Breanne Dyck: Yeah, absolutely. I love that analogy, and I’m going to add one caveat to it, which is that, this is the fortunate thing with the time, that was a hundred years ago and there are still a lot of industries that work that way. Whether it’s any of the industrial type of jobs, a big forestry area, and there’s hard labor that goes on. And for most of the people that are listening to this, I’m guessing that’s not your industry. You’re not dealing with manual labor, there’s no one shoveling coal in your business, there’s no one shoveling coal in my business. So the one caveat that I want to offer is that we have an opportunity now with the types of businesses that we have, with the technology we have, with the opportunities we have to make it where we aren’t the only ones who get to be doing what we love most. We love looking out and being the captain of the ship, but we don’t have to have the grunts at the bottom doing all of the grunt work, and sweating, and getting injured, and ending up with black lung and those kinds of things. We have an opportunity to create a business, an environment, a culture, a team that allows everyone to play to their strengths.

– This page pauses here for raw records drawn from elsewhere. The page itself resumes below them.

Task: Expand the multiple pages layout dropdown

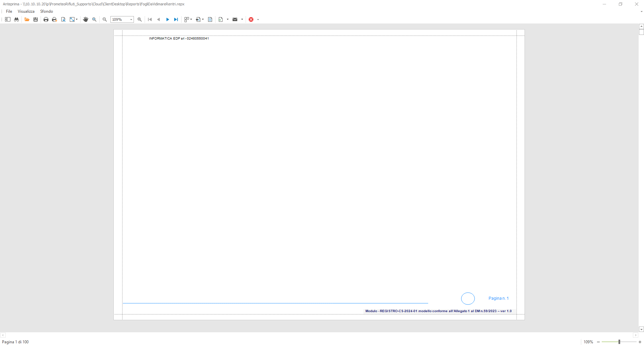Action: click(191, 19)
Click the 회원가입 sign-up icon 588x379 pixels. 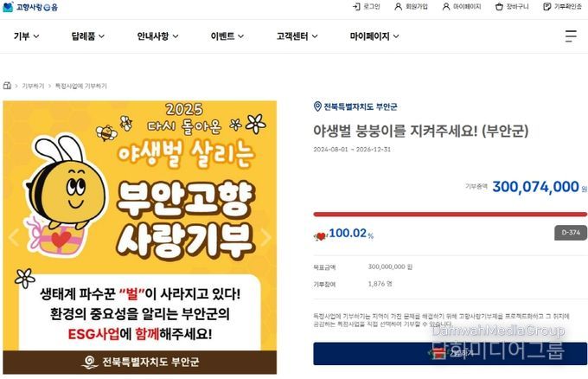tap(399, 7)
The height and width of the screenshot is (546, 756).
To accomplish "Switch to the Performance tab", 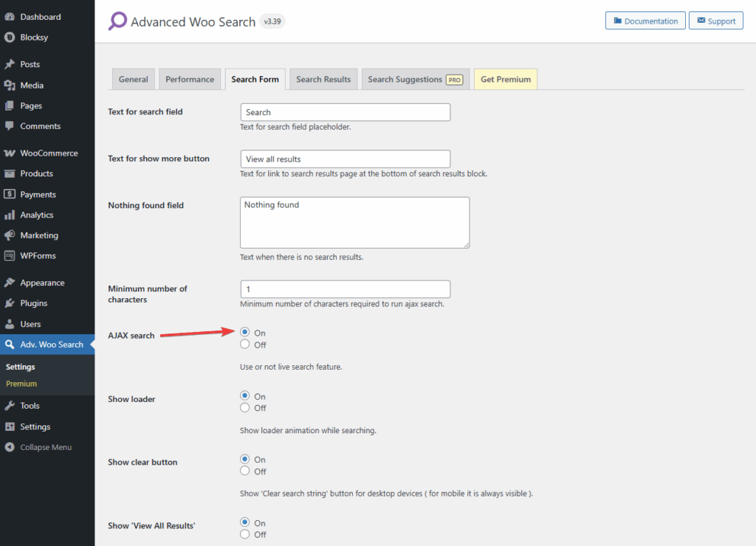I will tap(190, 79).
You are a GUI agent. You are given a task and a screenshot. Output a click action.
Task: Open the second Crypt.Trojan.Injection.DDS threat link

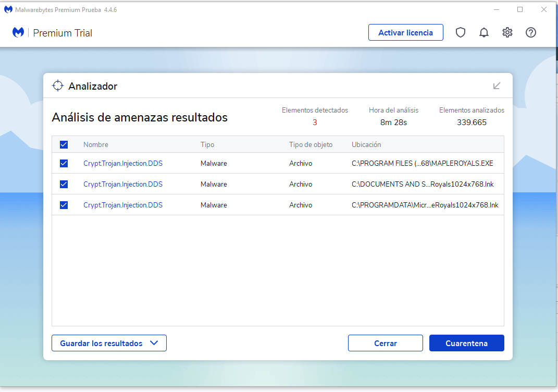pyautogui.click(x=123, y=184)
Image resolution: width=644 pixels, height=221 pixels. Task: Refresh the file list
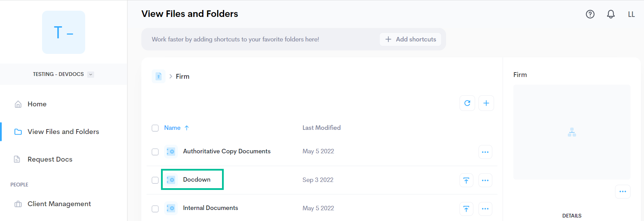[467, 103]

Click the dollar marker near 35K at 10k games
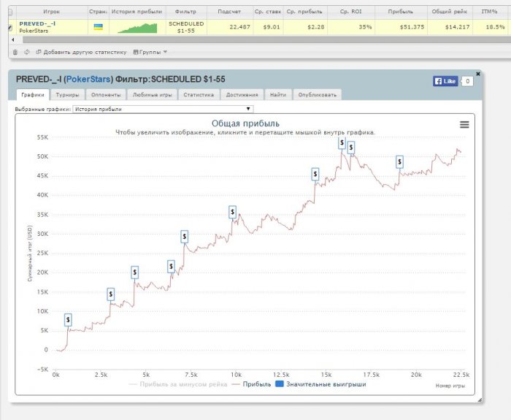click(x=233, y=212)
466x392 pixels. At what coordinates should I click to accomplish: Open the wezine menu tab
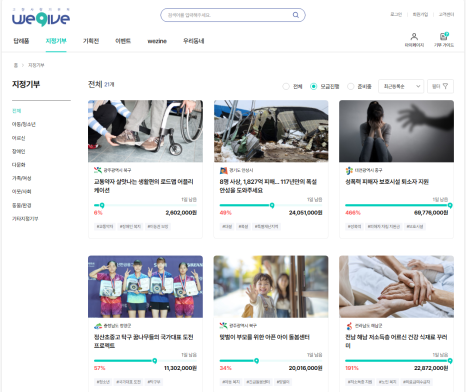pyautogui.click(x=157, y=41)
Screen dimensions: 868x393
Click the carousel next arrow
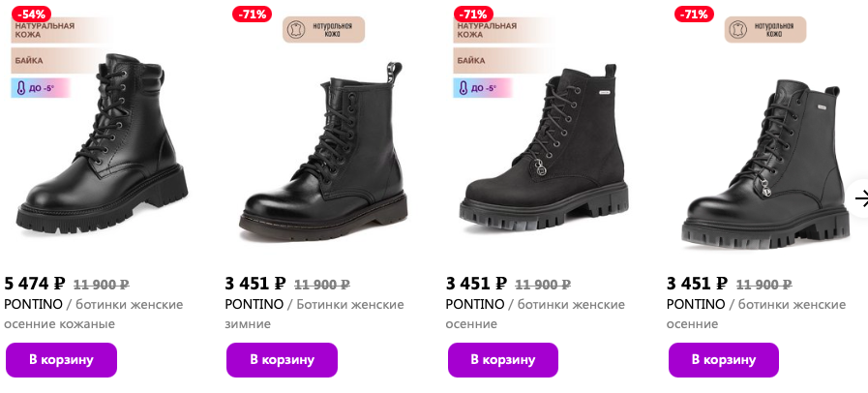click(860, 198)
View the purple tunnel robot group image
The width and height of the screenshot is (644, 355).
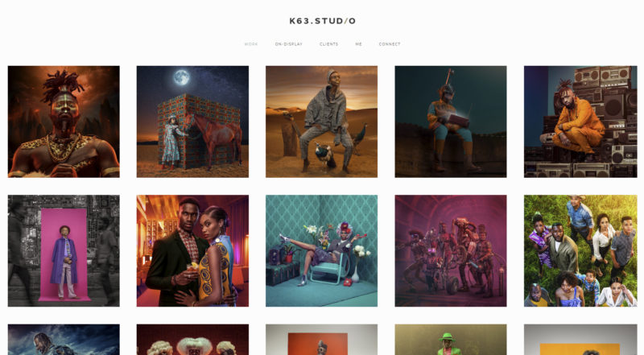point(451,250)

Kim Sutton: Absolutely loves that caveat because for me, bookkeeping is the groundwork, but for somebody else, they could absolutely love it. I just want to make sure that they do.

Breanne Dyck: Yeah. For me, I think of it like a sports team. There are different roles on a sports team. I’m a hockey fan, so the goalie does something very different than the center, and the fourth-line center does something very different than the first line center. Everyone has a different role to play, but everyone gets to play the game they love.

Kim Sutton: I’m over here cracking up, I think you’re the first time that hockey has been brought up on the show, and I love hockey too.

Breanne Dyck: Well, I’m a Canadian, so it’s a professional–

Kim Sutton: Yes, and I’m from Western New York, like Rochester, Buffalo area where we grew up with hockey.

Breanne Dyck: There you go. There you go.

Kim Sutton: Total side. I just have to throw this in there. My older boys are 14 and 17 now, we took them to their first hockey game. They were a little, my now 14 year old, I think he was four, he was, this is so bad. He was telling the opposing team, you suck, you suck. And they thought, he said, give me a puck. So I threw one over to him, I was like, if you only knew, I know we did not tell him to say that because we encourage good sportsmanship, whatever the case, but now he plays soccer and he was so proud of himself, this season or last season, because he got his first yellow cards, but whatever. He thought that that proved it. But anyway, yeah, I love that analogy. I mean, this just must be a movie reference day because now I’m thinking even of Rudy, and he absolutely loved when he got to contribute to the team success by getting the players uniforms ready. That was his way. Okay, I am loving so many aspects of this conversation, and thank you because you’ve really pivoted how I will move into my next scene, which I’m hoping will happen by quarter three of 2020. Not just hoping, it will happen. I’m doing it right this time. I’m not going to do this mass hiring. Where can listeners learn more about you, learn more about visionary CEOs, and everything that you do.

Breanne Dyck: Yeah, that’s a great question, and I would love to invite folks to come and actually put together a resource for you guys where you can go to visionaryceoacademy.com/, or to make sure I get the name of it right, positive productivity, I just use the name of the show. So visionaryceoacademy.com/positiveproductivity, and when you head on over there you will find a link. No opt in required because I know we all have too many emails that are required. Too many emails in our inbox, so no opt required. There’s a link to an article called the delegation deception, and that is all about how to build the kind of team that we’re talking about here, what it looks like to have implementers, managers, leaders and visionaries. How to build an amazing culture that keeps you out of the day to day and do it all in a way that gives you the freedom, gives you the growth, and gives you the impact that you want to have.

Kim Sutton: Amazing, if you are driving, if you are trying not to burn dinner, if you don’t want to fall off the elliptical, you can head on over to the kimsutton.com/PP647 and you will find all the links including where you can find Breanne right there, one place. I’m over here thinking about how we need to talk before I build my team, so thank you.

Breanne Dyck: You’re welcome.

Kim Sutton: Do you have a parting piece of advice or a golden nugget that you can offer to listeners?

Breanne Dyck: Yeah. I just want to encourage you, and I think this is so great because you know, Kim, you were so generous in sharing your experience the first time you hired and you didn’t go the way you expected. And I think if there was one thing that I want to leave you with as the listeners, that you’re going to get it wrong. You’re going to get it wrong. Things are going to go wrong. You’re going to snap at a team member, you’re going to hire the wrong person, you’re going to do things, and you’re going to do it wrong, you just are. The thing that matters isn’t what you did wrong. The thing that matters is how do you look at that? How do you treat yourself as a result of having done it, quote unquote wrong, and what are you gonna do to move forward into doing it differently the next time you will get this stuff wrong. You’re never going to have the perfect team. You’re never gonna be the perfect manager. You’re never going to have a perfect business. That’s not what matters. What matters is how we treat ourselves and how we treat the people around us as we make those mistakes so that we can become better and better all the time.